The Mexican government has condemned newly reported spying activities of the U.S. National Security Agency against the country's former president while he was in office.
A special division of the U.S. National Security Agency called "Tailored Access Operations" (TAO) hacked into an email server used by the Mexican presidency in 2010 and accessed the email account of Felipe Calderon, Mexico's president at the time, German news magazine Der Spiegel reported Sunday.
The information comes from a May 2010 NSA report classified as "top secret" that was leaked by former NSA contractor Edward Snowden.
"TAO successfully exploited a key mail server in the Mexican Presidencia domain within the Mexican Presidential network to gain first-ever access to President Felipe Calderon's public email account," the report said, according to Der Spiegel.
The email server was not only used by President Calderon, but also by members of his cabinet and its compromise reportedly allowed the NSA to access communications related to Mexico's diplomatic, economic and leadership strategies.

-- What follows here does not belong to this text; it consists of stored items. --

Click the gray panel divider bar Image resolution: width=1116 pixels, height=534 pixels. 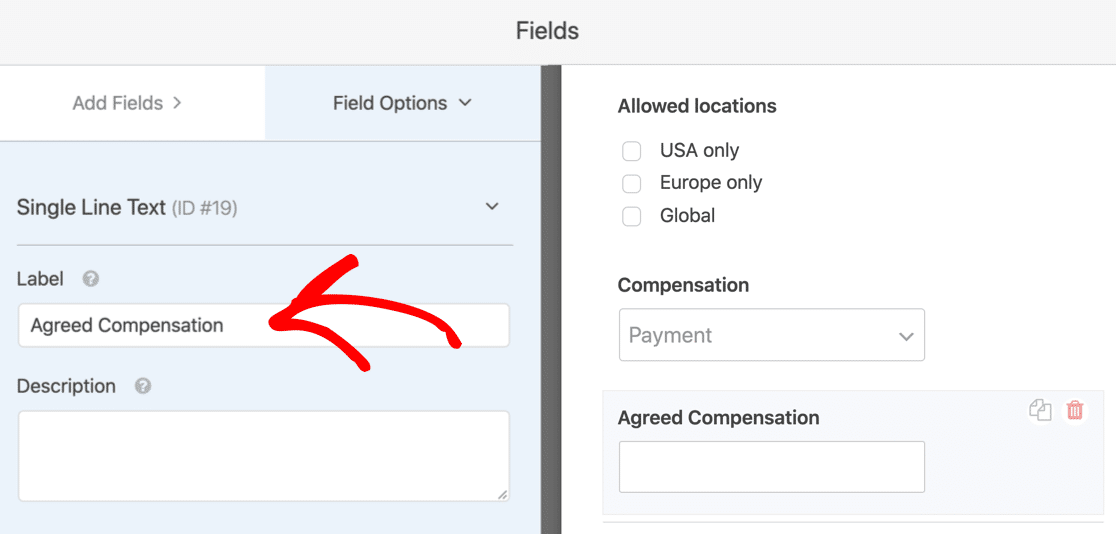click(551, 300)
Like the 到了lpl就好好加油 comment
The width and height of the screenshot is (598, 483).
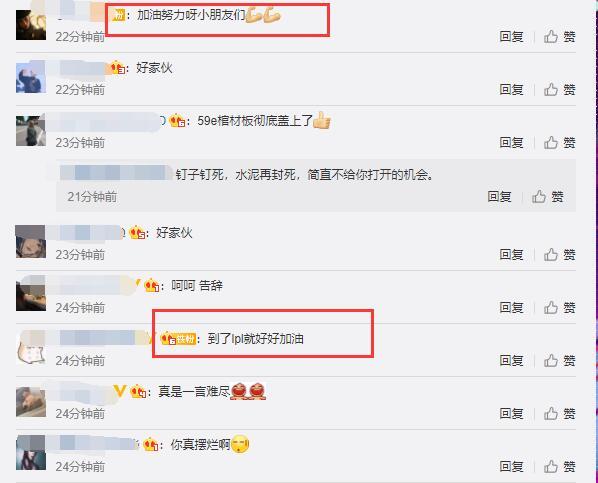click(559, 361)

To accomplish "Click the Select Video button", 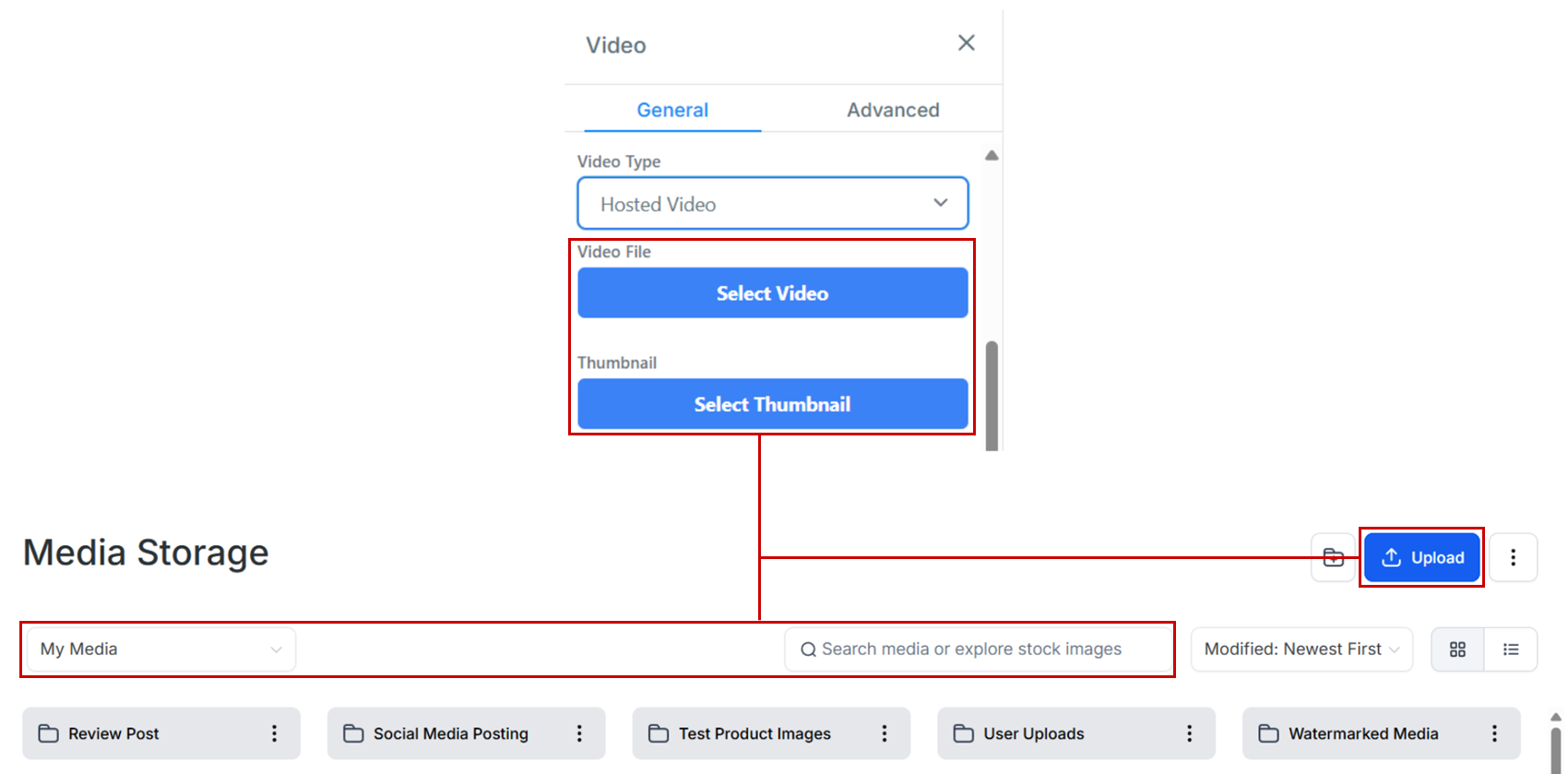I will (x=773, y=293).
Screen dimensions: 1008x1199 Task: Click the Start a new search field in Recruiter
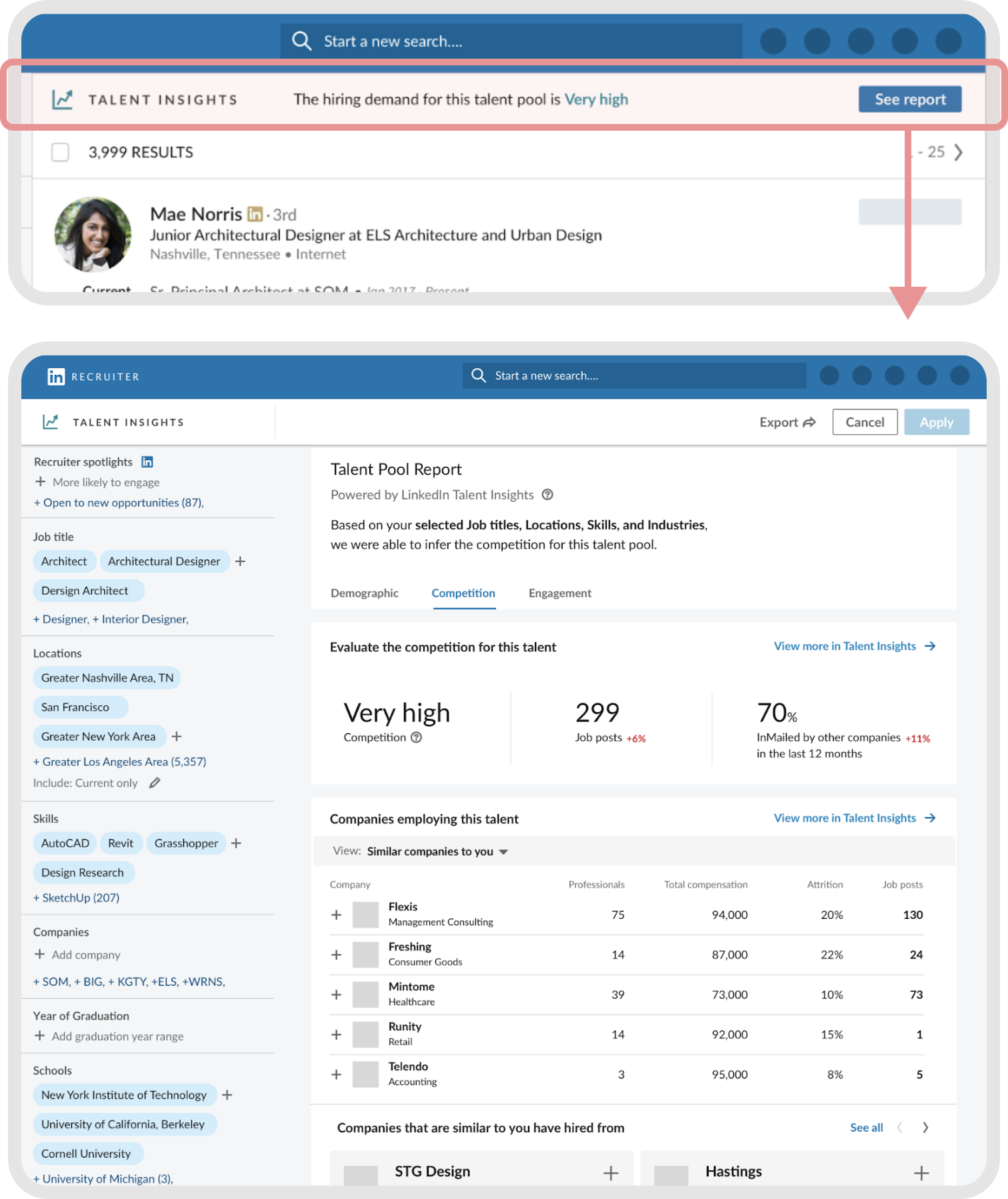tap(633, 376)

Following the successful infiltration of the email server, which was part of an operation code-named "Flatliquid," the Mexican president's office became "a lucrative source" of information for the NSA.
"In light of additional leaks published in international media regarding alleged espionage activities of the NSA, the Mexican government reiterates its categorical condemnation of violations of the privacy of communications of Mexican citizens and institutions," Mexico's Ministry of Foreign Affairs said Sunday in a statement in Spanish. "This practice is unacceptable, illegitimate and contrary to Mexican and international law," the ministry said.
The new accusations of spying come after Brazilian television network Globo reported in September that the NSA intercepted the email and text messages of Enrique Pena Nieto, Mexico's current president, in the summer of 2012 while he was a presidential candidate.
During a recent meeting between U.S. President Barack Obama and Pena Nieto, Obama promised a thorough investigation into the allegations. The same commitment was made by U.S. Secretary of State John Kerry during a work meeting in recent days with Mexico's Secretary of Foreign Affairs Jose Antonio Meade, the Mexican foreign ministry said.
"In a relationship between neighbors and partners there is no room for practices like those that allegedly took place," the ministry said.
According to previous media reports based on documents leaked by Snowden, the NSA also hacked into the video teleconferencing system at the United Nations headquarters in New York, the computer networks of the European Union diplomatic missions in Washington, D.C., and at the U.N. and the email communications of Brazilian President Dilma Rousseff and those of her aides.